■ **Input data**:
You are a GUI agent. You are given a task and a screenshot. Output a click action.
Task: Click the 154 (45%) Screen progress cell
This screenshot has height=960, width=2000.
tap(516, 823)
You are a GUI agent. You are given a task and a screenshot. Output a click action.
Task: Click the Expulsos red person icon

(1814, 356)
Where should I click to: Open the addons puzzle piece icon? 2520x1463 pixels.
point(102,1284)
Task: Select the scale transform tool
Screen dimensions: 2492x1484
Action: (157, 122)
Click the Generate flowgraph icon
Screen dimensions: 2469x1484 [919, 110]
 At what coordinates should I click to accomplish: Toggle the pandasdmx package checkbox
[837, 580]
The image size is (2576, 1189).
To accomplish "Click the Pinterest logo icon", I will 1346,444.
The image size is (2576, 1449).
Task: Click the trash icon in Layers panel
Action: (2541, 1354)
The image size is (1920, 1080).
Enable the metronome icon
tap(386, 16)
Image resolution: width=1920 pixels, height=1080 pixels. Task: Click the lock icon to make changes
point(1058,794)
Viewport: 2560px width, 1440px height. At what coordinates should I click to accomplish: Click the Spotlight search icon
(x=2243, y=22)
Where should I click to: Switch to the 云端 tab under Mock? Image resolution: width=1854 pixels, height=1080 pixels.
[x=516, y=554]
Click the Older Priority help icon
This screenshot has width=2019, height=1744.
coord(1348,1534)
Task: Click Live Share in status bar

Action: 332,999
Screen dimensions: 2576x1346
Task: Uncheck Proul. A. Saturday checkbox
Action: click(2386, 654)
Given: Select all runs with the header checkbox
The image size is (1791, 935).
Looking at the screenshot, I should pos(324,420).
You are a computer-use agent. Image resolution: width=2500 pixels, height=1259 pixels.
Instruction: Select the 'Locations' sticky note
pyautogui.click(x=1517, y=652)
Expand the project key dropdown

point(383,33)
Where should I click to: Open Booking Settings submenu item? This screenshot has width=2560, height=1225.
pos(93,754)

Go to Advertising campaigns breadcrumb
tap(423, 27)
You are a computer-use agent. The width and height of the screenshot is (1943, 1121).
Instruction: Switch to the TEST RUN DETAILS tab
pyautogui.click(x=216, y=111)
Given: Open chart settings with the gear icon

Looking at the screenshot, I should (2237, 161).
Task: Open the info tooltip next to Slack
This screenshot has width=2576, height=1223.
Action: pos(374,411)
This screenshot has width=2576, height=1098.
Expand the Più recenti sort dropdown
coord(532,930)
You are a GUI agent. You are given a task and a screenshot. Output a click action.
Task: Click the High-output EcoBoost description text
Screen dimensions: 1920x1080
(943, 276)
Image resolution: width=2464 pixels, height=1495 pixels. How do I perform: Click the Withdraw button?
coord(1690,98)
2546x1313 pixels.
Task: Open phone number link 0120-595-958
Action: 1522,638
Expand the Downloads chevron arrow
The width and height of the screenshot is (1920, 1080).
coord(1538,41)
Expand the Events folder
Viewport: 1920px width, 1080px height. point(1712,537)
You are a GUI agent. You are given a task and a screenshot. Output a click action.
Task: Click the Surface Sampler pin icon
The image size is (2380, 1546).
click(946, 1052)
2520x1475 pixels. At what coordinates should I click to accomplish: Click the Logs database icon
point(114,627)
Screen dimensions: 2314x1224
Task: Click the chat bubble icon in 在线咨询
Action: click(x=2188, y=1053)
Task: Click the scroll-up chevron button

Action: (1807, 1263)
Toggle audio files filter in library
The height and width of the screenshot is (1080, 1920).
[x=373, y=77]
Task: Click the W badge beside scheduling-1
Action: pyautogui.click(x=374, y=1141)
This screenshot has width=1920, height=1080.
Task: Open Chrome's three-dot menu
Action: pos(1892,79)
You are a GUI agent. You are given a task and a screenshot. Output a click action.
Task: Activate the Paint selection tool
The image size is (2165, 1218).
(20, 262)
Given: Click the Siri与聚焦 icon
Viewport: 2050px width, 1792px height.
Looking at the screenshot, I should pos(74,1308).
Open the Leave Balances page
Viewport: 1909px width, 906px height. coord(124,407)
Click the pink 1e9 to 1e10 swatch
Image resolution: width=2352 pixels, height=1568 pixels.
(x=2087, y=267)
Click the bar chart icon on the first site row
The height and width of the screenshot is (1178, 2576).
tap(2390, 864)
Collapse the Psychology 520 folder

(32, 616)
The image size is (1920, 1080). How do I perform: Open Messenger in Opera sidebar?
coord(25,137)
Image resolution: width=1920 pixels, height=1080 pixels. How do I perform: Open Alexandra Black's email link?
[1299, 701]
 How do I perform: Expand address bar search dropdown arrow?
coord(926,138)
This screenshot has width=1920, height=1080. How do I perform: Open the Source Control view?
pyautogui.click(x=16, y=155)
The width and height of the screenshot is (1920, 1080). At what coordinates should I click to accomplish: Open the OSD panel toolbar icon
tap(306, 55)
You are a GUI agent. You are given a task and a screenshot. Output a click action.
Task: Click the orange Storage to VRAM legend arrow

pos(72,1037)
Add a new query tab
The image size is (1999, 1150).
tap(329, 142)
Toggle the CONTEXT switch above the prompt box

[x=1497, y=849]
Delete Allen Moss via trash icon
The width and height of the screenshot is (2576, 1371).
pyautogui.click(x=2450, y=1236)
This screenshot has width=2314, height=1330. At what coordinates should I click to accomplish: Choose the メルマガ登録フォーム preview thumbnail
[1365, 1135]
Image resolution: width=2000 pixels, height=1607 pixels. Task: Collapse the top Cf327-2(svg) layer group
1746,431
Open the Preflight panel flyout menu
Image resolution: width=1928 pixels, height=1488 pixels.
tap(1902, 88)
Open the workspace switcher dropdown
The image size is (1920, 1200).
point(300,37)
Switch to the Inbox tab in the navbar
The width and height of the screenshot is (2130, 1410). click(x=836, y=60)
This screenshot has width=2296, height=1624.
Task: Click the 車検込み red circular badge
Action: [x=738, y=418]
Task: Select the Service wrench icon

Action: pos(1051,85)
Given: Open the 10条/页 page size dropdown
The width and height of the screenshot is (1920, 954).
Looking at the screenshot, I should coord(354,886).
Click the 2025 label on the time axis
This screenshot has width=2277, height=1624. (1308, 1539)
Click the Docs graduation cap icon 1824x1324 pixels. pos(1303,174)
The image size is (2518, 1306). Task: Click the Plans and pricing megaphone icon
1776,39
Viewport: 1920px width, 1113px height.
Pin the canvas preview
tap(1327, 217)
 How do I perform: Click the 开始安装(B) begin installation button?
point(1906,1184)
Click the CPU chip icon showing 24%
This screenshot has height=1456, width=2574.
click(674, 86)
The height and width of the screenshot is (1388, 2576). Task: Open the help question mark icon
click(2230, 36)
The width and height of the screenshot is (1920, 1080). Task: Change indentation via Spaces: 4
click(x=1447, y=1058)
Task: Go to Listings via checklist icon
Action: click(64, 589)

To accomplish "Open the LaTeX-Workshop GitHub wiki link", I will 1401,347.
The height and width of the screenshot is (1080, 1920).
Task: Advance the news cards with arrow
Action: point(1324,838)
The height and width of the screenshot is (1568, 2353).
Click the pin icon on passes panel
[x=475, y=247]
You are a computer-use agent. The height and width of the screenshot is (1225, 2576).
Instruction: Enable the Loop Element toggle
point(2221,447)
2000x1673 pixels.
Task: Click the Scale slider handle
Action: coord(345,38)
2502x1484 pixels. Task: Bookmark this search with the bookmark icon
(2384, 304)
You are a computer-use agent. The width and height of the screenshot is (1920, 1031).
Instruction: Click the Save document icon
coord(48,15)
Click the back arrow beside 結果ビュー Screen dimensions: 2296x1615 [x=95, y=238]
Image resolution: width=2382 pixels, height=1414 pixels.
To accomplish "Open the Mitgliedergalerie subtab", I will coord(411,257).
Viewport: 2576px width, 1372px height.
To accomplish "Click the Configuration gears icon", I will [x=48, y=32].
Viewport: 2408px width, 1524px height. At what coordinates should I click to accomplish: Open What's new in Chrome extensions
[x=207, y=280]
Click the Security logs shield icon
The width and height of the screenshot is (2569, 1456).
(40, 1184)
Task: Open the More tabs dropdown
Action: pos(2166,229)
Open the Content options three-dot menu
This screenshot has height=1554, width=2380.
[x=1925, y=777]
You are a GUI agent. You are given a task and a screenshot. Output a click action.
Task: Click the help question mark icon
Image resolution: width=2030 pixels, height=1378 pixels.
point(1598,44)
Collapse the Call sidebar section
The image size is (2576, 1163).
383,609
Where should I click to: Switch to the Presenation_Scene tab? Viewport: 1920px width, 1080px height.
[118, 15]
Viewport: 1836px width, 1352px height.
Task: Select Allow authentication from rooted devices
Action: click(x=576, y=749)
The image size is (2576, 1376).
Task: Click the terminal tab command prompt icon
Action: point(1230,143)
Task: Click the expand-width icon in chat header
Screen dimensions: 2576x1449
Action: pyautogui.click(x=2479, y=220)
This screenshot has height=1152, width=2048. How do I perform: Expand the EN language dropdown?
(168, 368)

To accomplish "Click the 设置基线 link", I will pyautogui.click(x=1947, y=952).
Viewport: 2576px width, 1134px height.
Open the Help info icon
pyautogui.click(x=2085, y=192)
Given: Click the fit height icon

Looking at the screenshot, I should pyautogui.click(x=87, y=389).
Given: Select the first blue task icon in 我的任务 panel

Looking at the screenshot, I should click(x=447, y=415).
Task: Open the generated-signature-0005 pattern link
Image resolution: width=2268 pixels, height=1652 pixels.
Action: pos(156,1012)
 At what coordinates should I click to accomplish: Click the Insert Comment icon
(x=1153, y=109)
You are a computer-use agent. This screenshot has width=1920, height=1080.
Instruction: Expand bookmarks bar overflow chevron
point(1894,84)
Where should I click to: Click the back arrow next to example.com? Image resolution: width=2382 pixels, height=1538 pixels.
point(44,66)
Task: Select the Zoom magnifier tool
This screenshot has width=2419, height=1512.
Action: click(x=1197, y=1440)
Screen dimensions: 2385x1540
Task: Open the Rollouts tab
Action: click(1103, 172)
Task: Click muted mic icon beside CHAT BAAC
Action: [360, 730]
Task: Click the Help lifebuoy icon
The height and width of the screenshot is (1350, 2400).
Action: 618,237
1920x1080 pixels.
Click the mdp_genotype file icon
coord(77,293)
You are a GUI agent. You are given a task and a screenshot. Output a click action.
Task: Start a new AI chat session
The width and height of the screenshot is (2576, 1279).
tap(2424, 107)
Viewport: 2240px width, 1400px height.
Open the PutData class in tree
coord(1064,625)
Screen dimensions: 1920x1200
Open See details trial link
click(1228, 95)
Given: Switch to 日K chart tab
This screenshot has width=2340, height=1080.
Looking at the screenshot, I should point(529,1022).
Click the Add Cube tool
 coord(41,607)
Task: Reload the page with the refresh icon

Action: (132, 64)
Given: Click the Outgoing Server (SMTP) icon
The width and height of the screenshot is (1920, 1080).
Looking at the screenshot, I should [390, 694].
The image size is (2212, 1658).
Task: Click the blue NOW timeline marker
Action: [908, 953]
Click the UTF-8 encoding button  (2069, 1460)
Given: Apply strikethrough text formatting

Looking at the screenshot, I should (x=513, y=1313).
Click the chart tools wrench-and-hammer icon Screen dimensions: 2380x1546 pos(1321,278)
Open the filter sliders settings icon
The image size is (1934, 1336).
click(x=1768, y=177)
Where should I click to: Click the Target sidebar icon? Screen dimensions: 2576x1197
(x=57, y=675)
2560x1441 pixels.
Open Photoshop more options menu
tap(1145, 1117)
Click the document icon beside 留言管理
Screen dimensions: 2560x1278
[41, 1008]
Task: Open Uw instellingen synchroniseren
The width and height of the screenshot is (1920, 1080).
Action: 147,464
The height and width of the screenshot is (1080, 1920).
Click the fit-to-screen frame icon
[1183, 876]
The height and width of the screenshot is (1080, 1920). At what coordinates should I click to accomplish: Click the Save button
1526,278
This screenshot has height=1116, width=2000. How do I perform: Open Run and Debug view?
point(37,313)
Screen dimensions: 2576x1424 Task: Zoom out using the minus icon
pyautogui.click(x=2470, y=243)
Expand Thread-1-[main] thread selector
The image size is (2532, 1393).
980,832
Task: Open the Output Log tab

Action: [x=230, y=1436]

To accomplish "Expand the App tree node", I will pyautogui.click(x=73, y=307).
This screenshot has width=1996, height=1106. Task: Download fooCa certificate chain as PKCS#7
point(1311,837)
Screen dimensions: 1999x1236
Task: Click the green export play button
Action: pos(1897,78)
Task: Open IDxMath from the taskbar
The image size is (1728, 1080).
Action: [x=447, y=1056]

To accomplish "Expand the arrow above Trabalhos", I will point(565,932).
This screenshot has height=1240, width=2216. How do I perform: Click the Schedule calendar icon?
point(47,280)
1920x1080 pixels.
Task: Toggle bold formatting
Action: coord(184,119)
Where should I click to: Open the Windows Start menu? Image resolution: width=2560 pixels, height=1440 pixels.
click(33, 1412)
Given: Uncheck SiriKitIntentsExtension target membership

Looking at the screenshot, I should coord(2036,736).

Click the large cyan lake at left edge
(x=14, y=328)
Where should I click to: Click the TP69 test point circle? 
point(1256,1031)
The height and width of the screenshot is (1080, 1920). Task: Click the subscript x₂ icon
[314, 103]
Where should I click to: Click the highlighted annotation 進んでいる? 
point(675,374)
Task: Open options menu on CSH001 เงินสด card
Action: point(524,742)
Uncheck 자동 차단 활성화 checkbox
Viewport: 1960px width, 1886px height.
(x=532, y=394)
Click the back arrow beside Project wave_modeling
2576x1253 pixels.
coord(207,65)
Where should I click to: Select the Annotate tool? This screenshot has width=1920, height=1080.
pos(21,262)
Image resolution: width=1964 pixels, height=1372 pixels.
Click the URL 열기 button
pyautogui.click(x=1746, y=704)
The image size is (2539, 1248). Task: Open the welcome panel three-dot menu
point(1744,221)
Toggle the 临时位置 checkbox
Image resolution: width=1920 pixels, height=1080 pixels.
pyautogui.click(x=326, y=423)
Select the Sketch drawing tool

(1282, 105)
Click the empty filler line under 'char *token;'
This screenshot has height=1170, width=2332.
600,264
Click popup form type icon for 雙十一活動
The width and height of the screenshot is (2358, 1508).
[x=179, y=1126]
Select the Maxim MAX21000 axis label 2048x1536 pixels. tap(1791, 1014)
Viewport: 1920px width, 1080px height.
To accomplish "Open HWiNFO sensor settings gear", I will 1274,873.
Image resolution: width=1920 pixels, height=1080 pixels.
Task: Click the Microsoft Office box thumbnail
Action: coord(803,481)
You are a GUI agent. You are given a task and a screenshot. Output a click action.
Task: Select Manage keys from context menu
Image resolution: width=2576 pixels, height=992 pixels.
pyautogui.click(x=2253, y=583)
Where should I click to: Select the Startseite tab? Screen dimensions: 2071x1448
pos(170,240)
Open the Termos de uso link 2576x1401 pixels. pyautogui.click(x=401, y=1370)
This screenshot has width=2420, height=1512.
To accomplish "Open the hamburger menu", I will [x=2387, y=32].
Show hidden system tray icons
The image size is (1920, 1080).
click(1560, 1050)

■ **What this task involves**:
For the data above, state how many of its lines contain the word "header", giving no other text.

■ **Response area**:
2